Page 73 of Of Realms and Chaos

With a gentle sort of intensity, Asher pushed Lian up slightly, forcing eye contact. Lian was now the shortest of our group since Winona was no longer here to claim that title, but she still managed to look larger, her imposing and unfaltering ruthlessness adding inches to her height. Until now, that was. As The Manipulator spoke words only Lian could hear, we all felt the heaviness of our recent losses plaguing our hearts.

Lian’s tears ceased moments later, the remnants wiped away by Asher’s thumbs. Slowly, Asher leaned forward and placed a gentle kiss to Lian’s forehead, this time audibly whispering, “May she return to Eternity.”

Tension faded when Luca reached down to offer Lian help as the two females separated, which she promptly swatted away with a sound of disgust. Amusement soon followed when Cyprus reached out his hand instead, wiggling his fingers, and Luca leaned down to lightly smack his cheek in return.
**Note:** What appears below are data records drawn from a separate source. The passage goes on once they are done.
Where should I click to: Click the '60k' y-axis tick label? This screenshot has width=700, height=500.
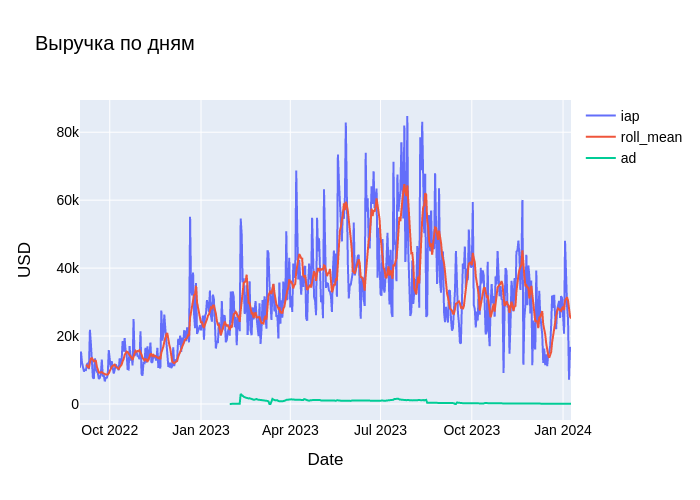pyautogui.click(x=67, y=200)
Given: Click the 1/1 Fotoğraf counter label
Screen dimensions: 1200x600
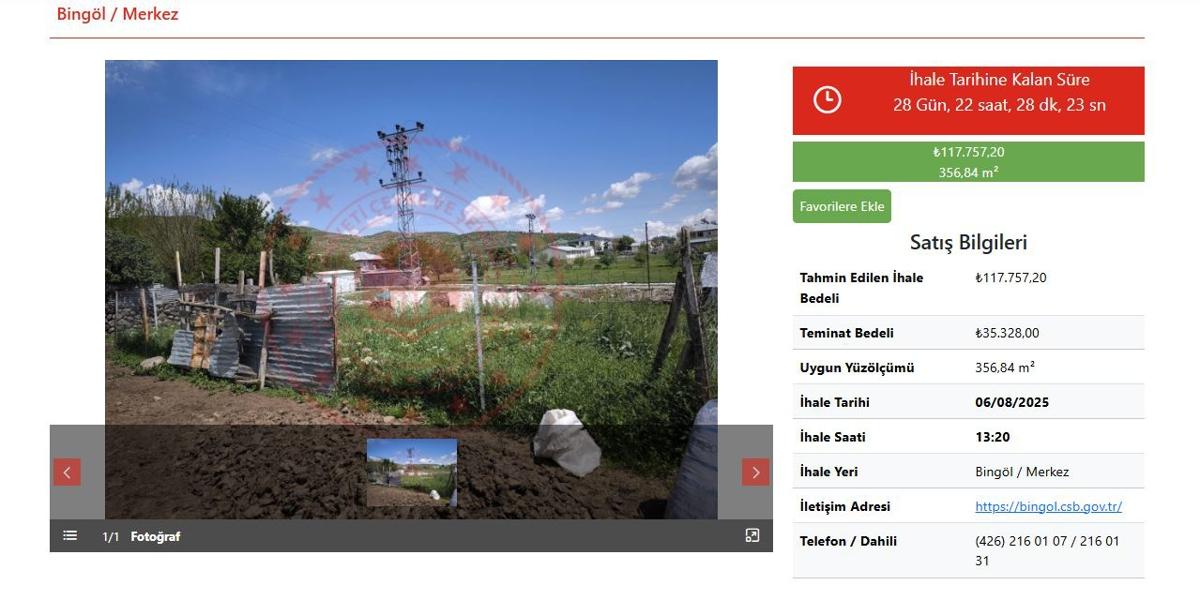Looking at the screenshot, I should [141, 537].
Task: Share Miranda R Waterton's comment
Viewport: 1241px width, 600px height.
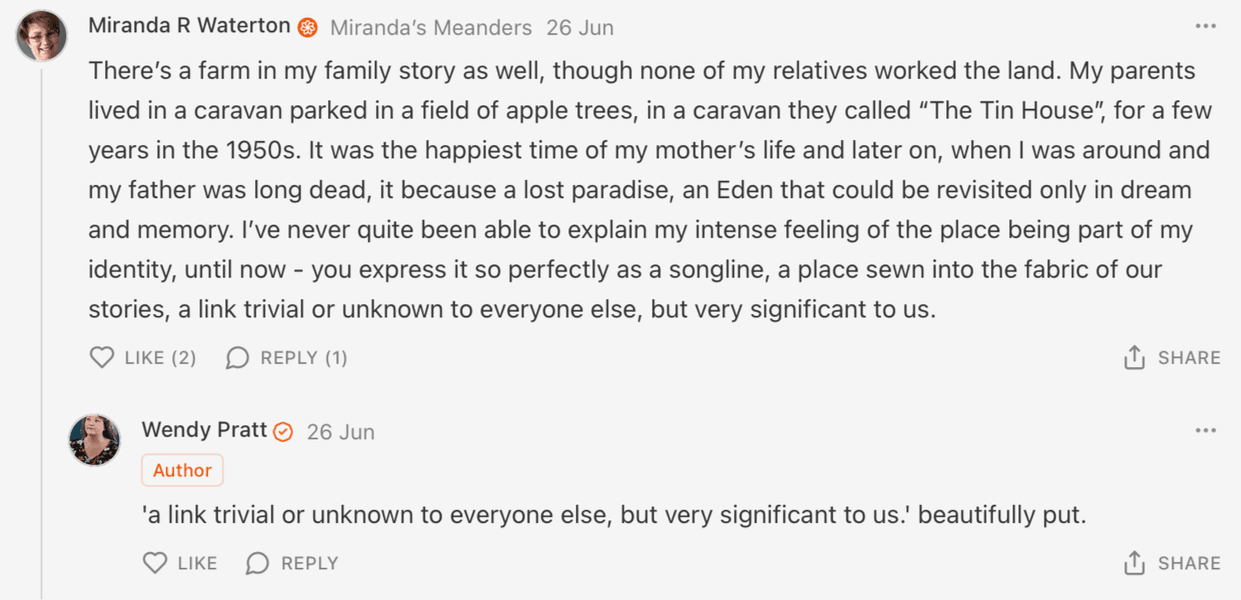Action: point(1134,358)
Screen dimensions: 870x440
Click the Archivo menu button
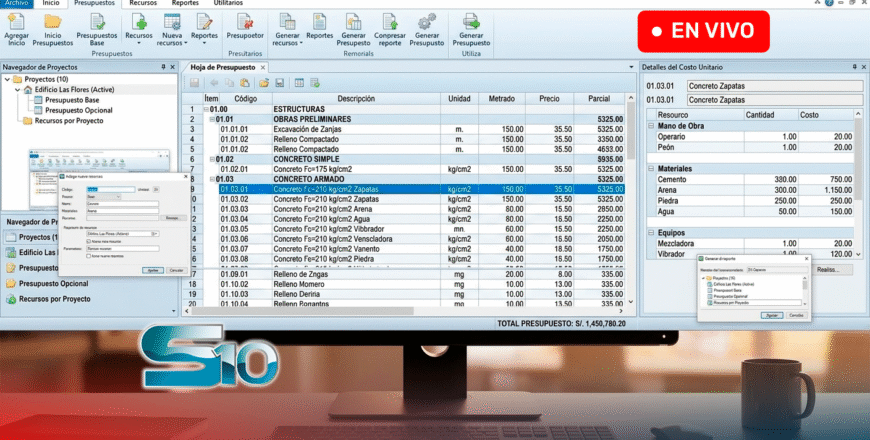tap(16, 4)
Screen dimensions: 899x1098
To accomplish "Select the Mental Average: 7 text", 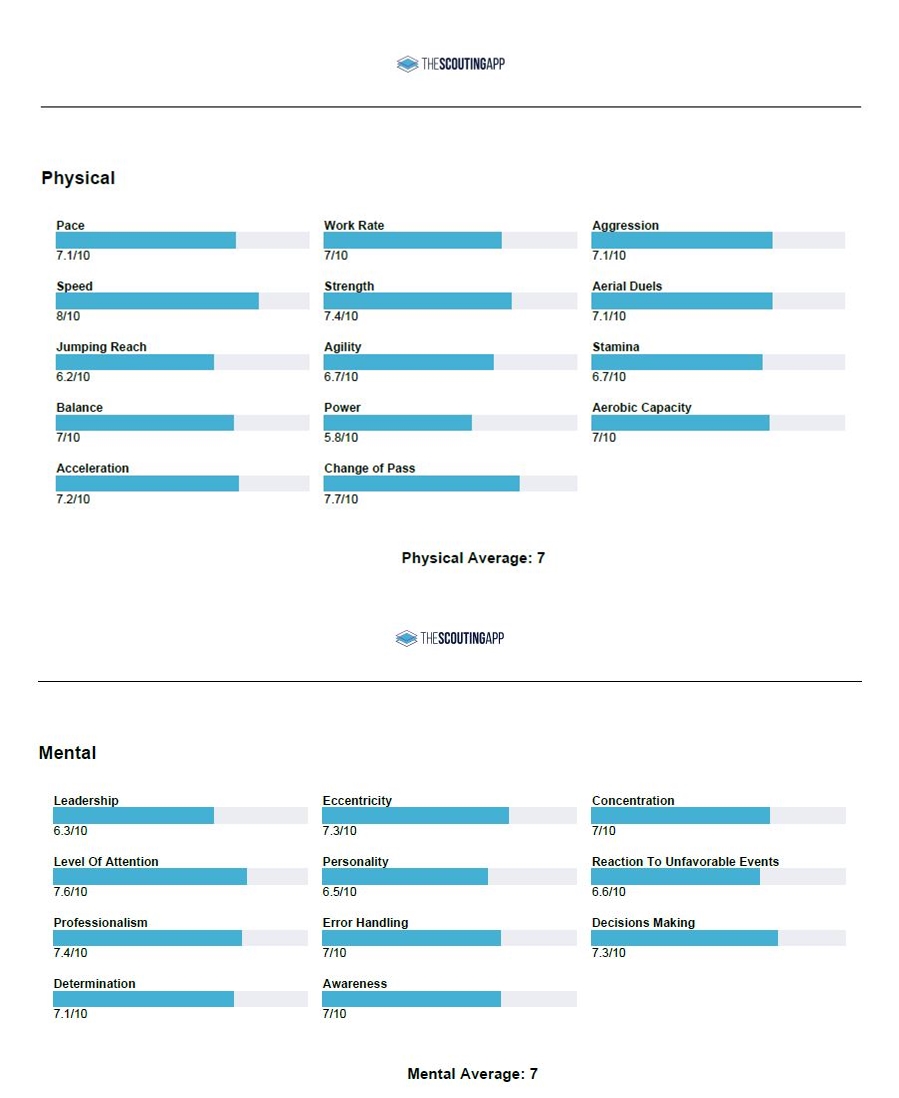I will (x=472, y=1074).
As soon as Lian was fully up, I reached for Asher, scooping her into my arms and burrowing my face in her neck. When the smell of vanilla hit my nose, I nearly broke.

“He healed me. Are they still there?” Her words were muffled against my hair, but I knew what she meant.

“He left the scars, Princess. They are still there. And you are still here.”

She was okay. She would be okay.

I did not realize how badly I was shaking until Asher’s steady hand met my jaw. Relief flooded me at the simple contact. Like the rainbow after a season of rain, Asher’s presence lit my world with color. In fact, I could have sworn that the sky brightened, the sun stronger and warmer than before.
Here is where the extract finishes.